Mercados de previsão indicam crescente pressão sobre o presidente do Federal Reserve, Kevin Warsh, para elevar as taxas de juros. Em apenas uma semana, a chance de um aumento na reunião de 29 de julho saltou de 3% para 28%, refletindo um cenário macroeconômico mais agressivo.
O catalisador para essa mudança de perspectiva são sinais macroeconômicos recentes. Embora o último relatório de CPI tenha mostrado queda de 0,4% nos preços ao consumidor em junho, o petróleo voltou a subir. O crude WTI negociou a US$ 91,79 por barril em 23 de julho, e o Brent ultrapassou US$ 100, segundo dados de mercado.
Adicionalmente, o rendimento do Tesouro de 10 anos superou 4,7%, sinalizando que investidores exigem maior compensação por risco inflacionário e de política. Isso ocorre enquanto a inflação PCE de maio de 2026 registrou alta de 4,1% em relação ao ano anterior, segundo dados do órgão.

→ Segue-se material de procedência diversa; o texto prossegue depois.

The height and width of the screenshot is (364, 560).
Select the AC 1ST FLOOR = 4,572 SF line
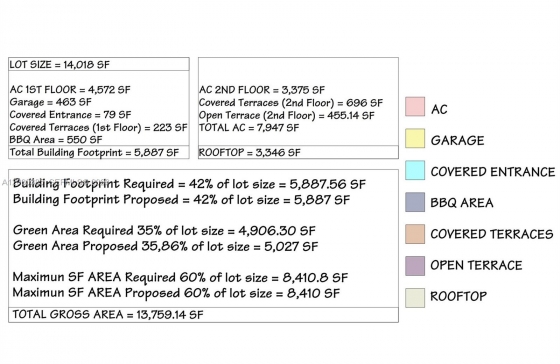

O presidente Warsh herda uma postura de taxas mantidas em 3,75% desde dezembro de 2025. Um aumento, mesmo que simbólico, validaria a mudança de sentimento observada nos mercados. Manter a taxa sem ação pode gerar um risco de credibilidade, visto que o mercado de títulos já está reagindo às condições mais apertadas.